I recently saw that the APTA is joining forces with a plethora of national medical associations in the “Choosing Wisely” initiative and is among the first 3 non-physician organizations to do so. You can see the announcement here (http://www.apta.org/PTinMotion/NewsNow/2014/5/1/ChoosingWiselyABIMAnnouncement/). A current list of medical practitioner behaviors/medical procedures to avoid can be seen here (http://www.choosingwisely.org/wp-content/uploads/2013/02/Choosing-Wisely-Master-List.pdf). The list is quite expansive. Interestingly, early imaging for low back pain made the top five list for several different organizations, yet many of us in the clinical trenches see that this is not the norm for best practice despite the clinical practice guidelines established by Chou et al (http://www.ncbi.nlm.nih.gov/pubmed/21282698) and Delitto et al (http://www.ncbi.nlm.nih.gov/pubmed/22466247).
I am thrilled to see the APTA pursuing this initiative and look forward to seeing the top 5 questioned procedures that will be added to the current list. With the broad spectrum and scope of PT practice, I feel as though there may be a top 5 list for every specialty in PT. Below are my top 5 unnecessary PT behaviors in the musculoskeletal pain/orthopedic population:
1. Utilizing a strict patho-anatomical/biomechanical explanation for the output result of pain.
· Given best evidence on modern pain literature, we know that pain is not always the result of tissue damage, especially in those with chronic pain. It is time we start realizing what a pain neuromatrix consists of and that pain is an OUTPUT from the brain. For more info, see Joe Brence’s solid write-up here: (http://forwardthinkingpt.com/2014/04/14/the-top-9-things-you-should-know-about-pain/)
2. Assessing for pelvic landmarks, innominate rotation/flares, upslips.
· Let’s be honest here, the literature is clear that the movement that does occur at the SI joint and pelvis is extremely difficult to reliably assess, yielding poor validity. Treatments targeting this region may be effective in some patients, but maybe we should rethink if our treatment intent is really doing what we think. Furthermore, our language when treating this region is less than optimal—see number one again.
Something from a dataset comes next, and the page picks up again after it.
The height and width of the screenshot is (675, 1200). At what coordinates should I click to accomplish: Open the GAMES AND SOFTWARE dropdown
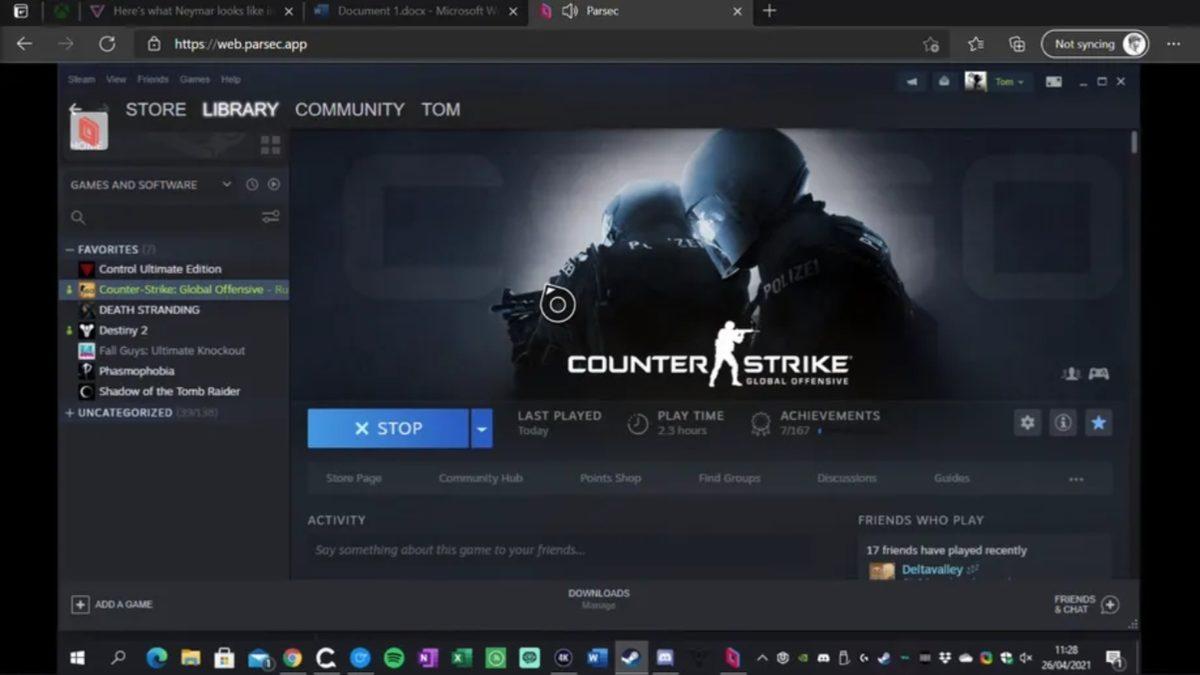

3. Utilizing special tests with poor value in clinical decision-making.
I I used to love special testing, utilizing them often without thought. Within a sound clinical reasoning model, one must always be asking if exam techniques are 1—helping guide hypothesis development and 2—helping guide your treatment. After all, that is what the patient is seeing us for—they can careless if they have a positive Speeds test, they just want to feel better. So I encourage folks to think about the utility of special tests in this regard, as there can be some harm in this (think of false positive testing and then unnecessary imaging and what usually follows this)! I see this specifically with shoulder labrum testing (See Chad Cook’s review here http://www.ncbi.nlm.nih.gov/pubmed/22036538), tesing for VBI (Review some of Roger Kerry & Alan Taylor’s work http://www.jospt.org/doi/abs/10.2519/jospt.2009.2926#.U2l_EV6UA3g), and DVT (Homan’s sing—for real??).
4. Not acknowledging confirmation bias yielding a skewed establishment of clinical experience.
Mark Jones, in his 1992 commentary (http://ptjournal.apta.org/content/72/12/875.abstract) on clinical reasoning states that confirmation bias is when “…therapists only attend to those features that support their favorite hypotheses while neglecting the negating features. This can lead to incorrect clinical decisions and hinder the therapist's opportunity to learn different variations of clinical patterns.” Think of your favorite hypothesis/thing/region to treat—how often is this popping up in your thought process. I suffered from this error in reasoning and consistently work to avoid this pitfall in clinical practice.
5. Creating a dependent relationship through suboptimal communication strategies creating a provider of need vs. a provider of choice.
· Watch your mouth and body language! See a previous post here (http://www.pthaven.com/news_article/show/272937?referrer_id=735427-articles) that I wrote last year. Remember patients are always listening—let’s think of those words that harm and heal and those that make patient’s reliant on passive treatments/roles vs. creating an empowered patient taking an active role in their recovery.
I am sure the list could go on—what would you put in your top 5?
Dr. Shepherd is a clinician and clinical educator. He practices in the outpatient orthopedic patient population at Johns Hopkins Hospital where he also serves as clinical faculty for the Johns Hopkins/George Washington University Orthopedic Residency Program. He also is adjunct faculty for Evidence in Motion’s Residency and Fellowship programs where he leads regional management courses as well as mentors fellows in training. Dr. Shepherd is also faculty for EIM's new DPT program. His clinical and research interests include chronic and persistent pain disorders, spinal and extremity manual therapies, clinical outcomes assessment and clinical reasoning in physical therapy.